El Z4 tiene dos plazas. Detrás de ellas no hay asientos ni un hueco para transportar maletas (hay una repisa con una red, para llevar un bolso o algo similar).
La posición de conducción es peculiar. El asiento queda colocado muy cerca del suelo y muy retrasado, mucho más que un turismo normal.
Para descapotar el Z4 hay que pulsar un interruptor que hay en la consola. Al hacerlo, se bajan las cuatro ventanillas y el techo se recoge en el espacio previsto en el maletero. Para que lo haga, hay una pieza divisoria en el maletero que hay que colocar en la posición adecuada. Es un sistema de seguridad para evitar que se puedan producir daños durante el plegado. Toda la operación de recogida del maletero dura 20 segundos.
Un inconveniente del sistema de plegado o colocación de la capota es que no se puede accionar con el coche en movimiento. Por lo tanto, en el Z4 no se puede aprovechar la circulación lenta durante un atasco ni otra circunstancia similar para manipular el techo.
El techo también se puede abrir o cerrar desde el mando a distancia (si se ha elegido la opción «acceso confort»).

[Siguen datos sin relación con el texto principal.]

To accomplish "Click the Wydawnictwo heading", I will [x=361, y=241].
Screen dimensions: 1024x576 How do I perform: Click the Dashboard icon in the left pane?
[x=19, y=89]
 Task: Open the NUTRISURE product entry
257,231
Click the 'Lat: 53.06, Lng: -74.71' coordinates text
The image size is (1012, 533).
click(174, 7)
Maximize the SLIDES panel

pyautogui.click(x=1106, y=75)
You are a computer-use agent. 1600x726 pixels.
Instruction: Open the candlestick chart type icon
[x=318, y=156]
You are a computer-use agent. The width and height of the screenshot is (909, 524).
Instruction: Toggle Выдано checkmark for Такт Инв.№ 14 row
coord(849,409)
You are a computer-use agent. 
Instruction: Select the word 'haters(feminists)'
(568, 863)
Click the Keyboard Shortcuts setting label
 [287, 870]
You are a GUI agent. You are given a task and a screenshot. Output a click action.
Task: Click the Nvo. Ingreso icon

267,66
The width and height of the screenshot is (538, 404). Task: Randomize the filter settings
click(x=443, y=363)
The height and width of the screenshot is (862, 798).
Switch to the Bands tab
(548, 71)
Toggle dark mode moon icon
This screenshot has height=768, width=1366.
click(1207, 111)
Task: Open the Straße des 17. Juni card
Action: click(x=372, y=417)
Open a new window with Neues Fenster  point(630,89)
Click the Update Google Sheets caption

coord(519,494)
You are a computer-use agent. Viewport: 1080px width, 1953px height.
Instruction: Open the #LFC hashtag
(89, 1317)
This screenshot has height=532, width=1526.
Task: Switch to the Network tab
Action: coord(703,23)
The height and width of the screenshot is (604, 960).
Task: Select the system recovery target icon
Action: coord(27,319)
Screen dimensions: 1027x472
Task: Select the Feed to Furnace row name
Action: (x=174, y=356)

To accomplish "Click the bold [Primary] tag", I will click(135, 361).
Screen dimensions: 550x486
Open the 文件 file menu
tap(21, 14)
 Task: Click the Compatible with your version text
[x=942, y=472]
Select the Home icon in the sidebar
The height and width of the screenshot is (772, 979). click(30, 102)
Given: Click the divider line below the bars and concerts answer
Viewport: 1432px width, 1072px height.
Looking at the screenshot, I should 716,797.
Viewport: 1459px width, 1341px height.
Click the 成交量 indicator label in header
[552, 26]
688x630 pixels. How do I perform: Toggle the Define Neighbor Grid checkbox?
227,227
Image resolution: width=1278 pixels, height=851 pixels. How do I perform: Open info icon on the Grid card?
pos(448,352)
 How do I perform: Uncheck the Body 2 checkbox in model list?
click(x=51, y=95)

Para facilitar su uso como descapotable hay varios elementos interesantes. Uno es el deflector de aire que se coloca entre los arcos de seguridad que van tras los reposacabezas. Esta redecilla disminuye las turbulencias que se producen en el habitáculo al circular sin techo. Otro son las salidas de climatización adicionales a la altura de la rodilla, que van en los laterales de la consola.
Además, y como opción, es posible adquirir unos asientos con calefacción o un volante calefactado.